Here is the outline of my data. There are 500 students. Each student has final grade for math, physics, chemistry, music, history. The range of the final grade for each subject is from 0 to 100. For each subject, if student's grade is below a cutoff, then the student will fail this subject. However, the teacher of each subject may change a few students (less than 5%) assessment from fail to pass due to their good performance for class activity. If a student fail any subject, then the overall assessment is supposed to be fail. If a student pass all 5 subjects, then the overall assessment is pass.
Now suppose the cutoffs for math, physics, chemistry, music, history are 45, 45, 45, 60, 60, respectively. Then we will have the demo table below. The second student passed the history due to the history teacher is satisfied with his class performance.

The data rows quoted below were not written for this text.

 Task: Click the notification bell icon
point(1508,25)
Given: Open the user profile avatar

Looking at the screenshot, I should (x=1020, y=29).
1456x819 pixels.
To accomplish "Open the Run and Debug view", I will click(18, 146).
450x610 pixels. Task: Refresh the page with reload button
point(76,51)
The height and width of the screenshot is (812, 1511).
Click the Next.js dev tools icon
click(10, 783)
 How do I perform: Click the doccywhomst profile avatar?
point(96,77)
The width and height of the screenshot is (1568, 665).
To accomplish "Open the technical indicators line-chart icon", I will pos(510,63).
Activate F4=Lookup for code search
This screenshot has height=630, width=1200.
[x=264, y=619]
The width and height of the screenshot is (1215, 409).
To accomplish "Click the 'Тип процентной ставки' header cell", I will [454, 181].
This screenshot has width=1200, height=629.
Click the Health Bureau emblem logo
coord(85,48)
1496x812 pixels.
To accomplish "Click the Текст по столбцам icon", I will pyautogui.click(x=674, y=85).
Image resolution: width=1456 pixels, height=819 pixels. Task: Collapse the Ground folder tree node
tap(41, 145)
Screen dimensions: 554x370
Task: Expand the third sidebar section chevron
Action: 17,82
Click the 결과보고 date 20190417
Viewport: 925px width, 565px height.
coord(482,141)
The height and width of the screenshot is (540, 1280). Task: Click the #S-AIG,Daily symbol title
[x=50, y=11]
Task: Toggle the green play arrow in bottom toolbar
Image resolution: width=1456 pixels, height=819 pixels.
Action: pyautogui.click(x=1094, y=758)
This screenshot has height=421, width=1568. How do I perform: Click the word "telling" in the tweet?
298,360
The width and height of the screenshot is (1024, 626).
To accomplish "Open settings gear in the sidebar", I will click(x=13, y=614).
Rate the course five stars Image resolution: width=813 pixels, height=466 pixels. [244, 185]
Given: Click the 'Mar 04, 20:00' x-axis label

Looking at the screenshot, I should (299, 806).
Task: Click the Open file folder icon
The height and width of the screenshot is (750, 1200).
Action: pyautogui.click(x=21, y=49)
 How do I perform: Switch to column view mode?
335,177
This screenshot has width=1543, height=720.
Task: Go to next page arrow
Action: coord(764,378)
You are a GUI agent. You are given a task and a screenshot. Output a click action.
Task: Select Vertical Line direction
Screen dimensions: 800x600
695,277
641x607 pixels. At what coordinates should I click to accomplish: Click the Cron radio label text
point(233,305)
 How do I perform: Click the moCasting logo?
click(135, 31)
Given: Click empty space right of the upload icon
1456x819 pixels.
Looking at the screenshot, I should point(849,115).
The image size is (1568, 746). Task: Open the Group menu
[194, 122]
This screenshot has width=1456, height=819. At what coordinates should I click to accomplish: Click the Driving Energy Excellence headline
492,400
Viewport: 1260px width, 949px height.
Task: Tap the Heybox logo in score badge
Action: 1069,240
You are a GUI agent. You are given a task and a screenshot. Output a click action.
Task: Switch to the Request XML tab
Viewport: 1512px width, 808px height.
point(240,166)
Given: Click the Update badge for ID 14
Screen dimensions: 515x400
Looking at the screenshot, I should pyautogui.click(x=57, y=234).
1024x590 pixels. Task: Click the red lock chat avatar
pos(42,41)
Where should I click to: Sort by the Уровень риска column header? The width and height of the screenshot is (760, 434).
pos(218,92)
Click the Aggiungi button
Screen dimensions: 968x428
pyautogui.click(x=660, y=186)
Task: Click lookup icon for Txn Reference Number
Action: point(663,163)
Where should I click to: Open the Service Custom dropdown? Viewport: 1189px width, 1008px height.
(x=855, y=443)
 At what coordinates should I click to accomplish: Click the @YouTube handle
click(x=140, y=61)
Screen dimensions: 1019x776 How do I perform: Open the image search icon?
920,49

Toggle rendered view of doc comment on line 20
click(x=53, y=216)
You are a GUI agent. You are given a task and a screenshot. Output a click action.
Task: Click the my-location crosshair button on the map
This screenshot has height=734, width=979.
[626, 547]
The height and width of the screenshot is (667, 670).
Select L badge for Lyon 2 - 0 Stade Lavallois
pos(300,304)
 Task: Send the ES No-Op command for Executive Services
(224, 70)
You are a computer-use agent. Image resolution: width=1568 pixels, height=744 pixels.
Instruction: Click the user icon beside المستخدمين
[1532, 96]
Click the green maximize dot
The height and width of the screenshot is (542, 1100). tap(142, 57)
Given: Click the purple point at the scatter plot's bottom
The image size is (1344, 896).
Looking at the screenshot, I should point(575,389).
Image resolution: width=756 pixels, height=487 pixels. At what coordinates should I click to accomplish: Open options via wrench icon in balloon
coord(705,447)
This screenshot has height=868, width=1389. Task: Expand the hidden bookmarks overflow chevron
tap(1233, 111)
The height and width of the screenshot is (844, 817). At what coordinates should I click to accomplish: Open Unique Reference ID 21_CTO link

ID math physics chemistry music history overall_assessment
1 95 96 70 65 75 pass
2 46 61 72 86 59 pass
3 55 32 21 95 96 fail
Now my question is that if I have the table above, how can I know the cutoff for each subject? I have the data below in R.
set.seed(1)
math <- sample(30:100, 500, replace=T)
physics <- sample(30:100, 500, replace=T)
chemistry<- sample(30:100, 500, replace=T)
music<- sample(30:100, 500, replace=T)
history<- sample(60:100, 500, replace=T)
grade <- as.data.frame(cbind(math,physics,chemistry,music,history))
grade$assess <- ifelse(grade$math > 45 & grade$physics >55 & grade$chemistry > 60 & grade$music > 50 & grade$history > 80, "pass","fail")
grade$ID <- seq(1,500,1)
change_grade <- sample(1:500, 25, replace=F)
grade$assess[grade$ID %in% change_grade] <- "pass"
Because there is randomness in who is selected to pass for good activity, it is not possible to find the exact cutoff values. But we can find upper and lower bounds for the cutoff. Note that I slightly adjust the data generation, but you can change it and confirm this method gives correct bounds no matter the true cutoffs.
library(tidyverse)
n <- 500
prop <- 0.05
set.seed(1)
math <- sample(30:100, n, replace = T)
physics <- sample(30:100, n, replace = T)
chemistry <- sample(30:100, n, replace = T)
music <- sample(30:100, n, replace = T)
history <- sample(30:100, n, replace = T)
grade <-
as.data.frame(cbind(math, physics, chemistry, music, history))
grade$assess <- ifelse(
grade$math >= 45 &
grade$physics >= 45 &
grade$chemistry >= 45 &
grade$music >= 60 &
grade$history >= 60,
"pass", "fail")
grade$ID <- seq(1, n, 1)
change_grade <- sample(1:n, n * prop, replace = F)
grade$assess[grade$ID %in% change_grade] <- "pass"
grade$assess <- factor(grade$assess)
To find the upper bound for a subject, we will consider all individuals who passed the assessment, and look at their grades in that subject. We know that at most 25 individuals were granted an exception for that subject (n * proportion of exceptions), so the grade of the 26th worst individual is an upper bound for the cutoff score.
# upper bound
get_upper_bound <- function(var, n, prop) {
var <- var[order(var)]
var[ceiling(n * prop) + 1]
}
upper_bound <- grade %>%
subset(assess == "pass") %>%
summarise(
math = get_upper_bound(math, n = n, prop = prop),
physics = get_upper_bound(physics, n = n, prop = prop),
chemistry = get_upper_bound(chemistry, n = n, prop = prop),
music = get_upper_bound(music, n = n, prop = prop),
history = get_upper_bound(history, n = n, prop = prop))
upper_bound
#> math physics chemistry music history
#> 1 57 53 58 68 67
Having now found an upper bound, we can look at the lower bounds. Consider all individuals who passed Math, Physics, Chemistry, and Music by achieving at least the upper bound in those subjects, but who also failed the assessment. Then we know that they must have failed the History subject. Looking at the maximum History grade in those students gives us a lower bound for the cutoff score for History. We can apply this for all different subjects.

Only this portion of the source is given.